My take: I’m not sure if this particular feature will sell more cars, especially given the economy, but it represents an excellent example of the first principle of Experience-Based Differentiation: “Obsess about customer needs, not product features.”

What’s so good about MyKey? Ford thought about the needs of a specific segment of customers (parents of teenagers) — beyond the usual automotive features like style, speed, price, and fuel economy. By looking at a more comprehensive set of needs, the car maker was able to identify novel features that appeal to that segment.

The bottom line: Digital features require durable manufacturers to know more about customers.

Written by 

I am an experience management transformist, helping organizations improve business results by engaging the hearts and minds of their customers, employees, and partners. My "job" is Head of the Qualtrics XM Institute. The Institute is still being established, but our goal is to help organizations around the world thrive by mastering Experience Management (XM). As part of this focus, I examine strategy, culture, interaction design, customer service, branding and leadership practices. And, as many people know, I love to speak about these topics in almost any forum. Prior to joining Qualtrics, I was managing partner of Temkin Group (leading CX research, advisory, and training firm), co-founder and chair of the Customer Experience Professionals Association (, and a VP at Forrester Research. I'm a fanatical student of business, so this blog provides an outlet for sharing insights from my ongoing educational journey. Check out my LinkedIn profile:

3 thoughts on “Ford’s MyKey Demonstrates Customer Insight”

  1. hmm… that’s like saying all teens drive like maniacs, and putting a restriction like that will only make them “rebel” when they get a car they can go fast in and blare the radio in and not wear their seatbelt in… It’s like giving them a restriction, and then they go “oh boy! no more restriction” when they get a car without the MyKey. The kids will hate it. Is it safer? Possibly. But in the end when they don’t have a MyKey… then is it safer?

    Then again, some teens will get into the habit of having it and forget that other cars don’t have that system, and they will be fine, but 7 out of 10 will probably get overexcited.

  2. Hidingalone: I agree with your concerns. I liked the concept (looking at needs of a segment of customers and developing solutions from beyond the normal product features), but am not sure about the specific features. Thanks for your comment!

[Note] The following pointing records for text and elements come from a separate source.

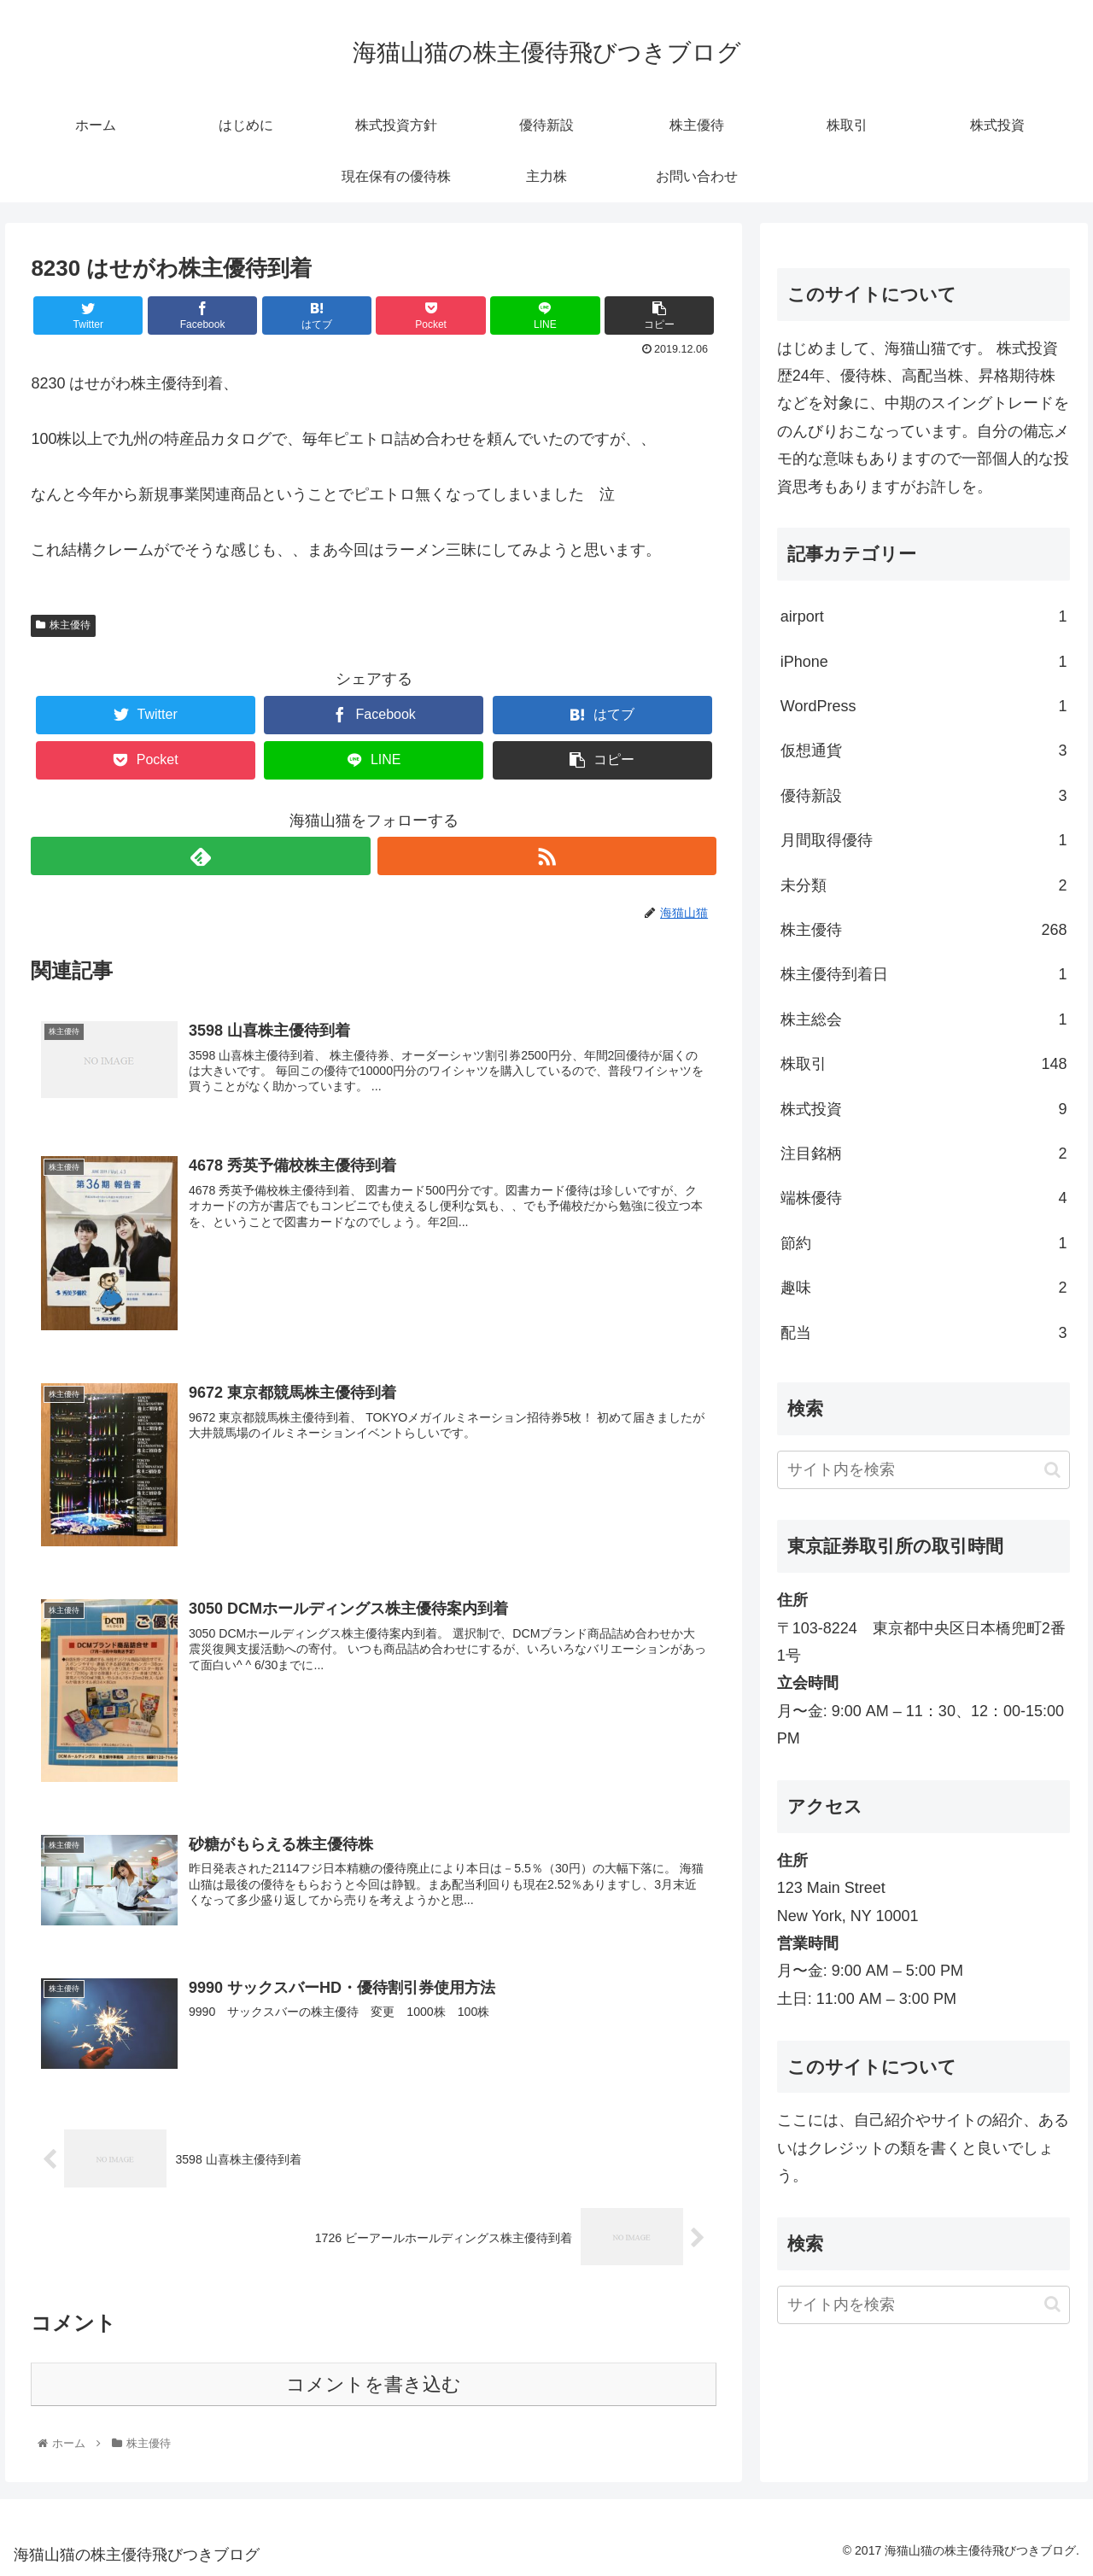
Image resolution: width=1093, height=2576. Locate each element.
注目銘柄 (923, 1153)
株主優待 (63, 625)
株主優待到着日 (923, 974)
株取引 (923, 1064)
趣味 (923, 1287)
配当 (923, 1332)
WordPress (923, 706)
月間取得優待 (923, 840)
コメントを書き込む (373, 2384)
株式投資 (923, 1109)
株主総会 (923, 1019)
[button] (1052, 1470)
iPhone (923, 661)
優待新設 (923, 795)
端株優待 (923, 1198)
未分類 (923, 885)
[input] (924, 1470)
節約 (923, 1243)
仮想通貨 (923, 750)
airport (923, 616)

  3. OK. So I’ll let my kid drive like a maniac today because he might do it tomorrow in someone else’s car. Where’s the logic? Take care of your kid today. The system is not requiring a kid to drive 25 in a 50. And annoying the crap out of them to buckle up is common sense. If there is one thing I want my kid to do when he or she (I have both) gets behind the wheel its buckle up. Sign me up for MyKey!